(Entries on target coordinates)
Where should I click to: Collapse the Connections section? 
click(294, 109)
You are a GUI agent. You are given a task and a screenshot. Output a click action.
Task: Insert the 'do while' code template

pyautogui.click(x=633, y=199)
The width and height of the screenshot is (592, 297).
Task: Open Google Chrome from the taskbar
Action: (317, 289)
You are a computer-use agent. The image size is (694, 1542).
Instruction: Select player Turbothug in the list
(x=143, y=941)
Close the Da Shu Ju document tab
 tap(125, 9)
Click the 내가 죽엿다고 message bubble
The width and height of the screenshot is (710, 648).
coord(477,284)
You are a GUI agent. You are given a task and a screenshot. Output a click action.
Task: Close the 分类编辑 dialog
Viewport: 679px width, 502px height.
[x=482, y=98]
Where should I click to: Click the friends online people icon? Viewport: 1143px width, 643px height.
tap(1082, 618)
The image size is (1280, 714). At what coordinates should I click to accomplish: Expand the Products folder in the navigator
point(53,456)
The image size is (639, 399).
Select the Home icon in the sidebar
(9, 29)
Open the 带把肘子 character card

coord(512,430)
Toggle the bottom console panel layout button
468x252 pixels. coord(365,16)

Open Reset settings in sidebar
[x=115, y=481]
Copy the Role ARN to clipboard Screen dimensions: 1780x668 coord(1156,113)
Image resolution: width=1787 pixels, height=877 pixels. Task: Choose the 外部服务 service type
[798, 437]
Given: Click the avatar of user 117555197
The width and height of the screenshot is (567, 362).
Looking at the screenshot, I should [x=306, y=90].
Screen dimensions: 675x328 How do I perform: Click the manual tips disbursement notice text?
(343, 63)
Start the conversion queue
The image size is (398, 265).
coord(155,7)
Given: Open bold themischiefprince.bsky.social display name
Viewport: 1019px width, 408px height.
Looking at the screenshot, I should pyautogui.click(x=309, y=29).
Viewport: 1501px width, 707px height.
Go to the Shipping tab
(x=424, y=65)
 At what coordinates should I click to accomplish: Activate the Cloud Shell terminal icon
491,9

[The request]: Can you rewrite the data above so that every "Viewport" becomes "Canvas", with nothing else changed?

[Finished answer]:
Where should I click to: Collapse the Connections section? 
click(294, 109)
You are a GUI agent. You are given a task and a screenshot. Output a click action.
Task: Insert the 'do while' code template

pyautogui.click(x=633, y=199)
The width and height of the screenshot is (592, 297).
Task: Open Google Chrome from the taskbar
Action: (317, 289)
You are a computer-use agent. The image size is (694, 1542).
Instruction: Select player Turbothug in the list
(x=143, y=941)
Close the Da Shu Ju document tab
 tap(125, 9)
Click the 내가 죽엿다고 message bubble
The width and height of the screenshot is (710, 648).
coord(477,284)
You are a GUI agent. You are given a task and a screenshot. Output a click action.
Task: Close the 分类编辑 dialog
Canvas: 679px width, 502px height.
[x=482, y=98]
Where should I click to: Click the friends online people icon? Canvas: 1143px width, 643px height.
tap(1082, 618)
The image size is (1280, 714). At what coordinates should I click to accomplish: Expand the Products folder in the navigator
point(53,456)
The image size is (639, 399).
Select the Home icon in the sidebar
(9, 29)
Open the 带把肘子 character card

coord(512,430)
Toggle the bottom console panel layout button
468x252 pixels. coord(365,16)

Open Reset settings in sidebar
[x=115, y=481]
Copy the Role ARN to clipboard Screen dimensions: 1780x668 coord(1156,113)
Image resolution: width=1787 pixels, height=877 pixels. Task: Choose the 外部服务 service type
[798, 437]
Given: Click the avatar of user 117555197
The width and height of the screenshot is (567, 362).
Looking at the screenshot, I should [x=306, y=90].
Screen dimensions: 675x328 How do I perform: Click the manual tips disbursement notice text?
(343, 63)
Start the conversion queue
The image size is (398, 265).
coord(155,7)
Given: Open bold themischiefprince.bsky.social display name
Canvas: 1019px width, 408px height.
Looking at the screenshot, I should pyautogui.click(x=309, y=29).
Canvas: 1501px width, 707px height.
Go to the Shipping tab
(x=424, y=65)
 At what coordinates should I click to accomplish: Activate the Cloud Shell terminal icon
491,9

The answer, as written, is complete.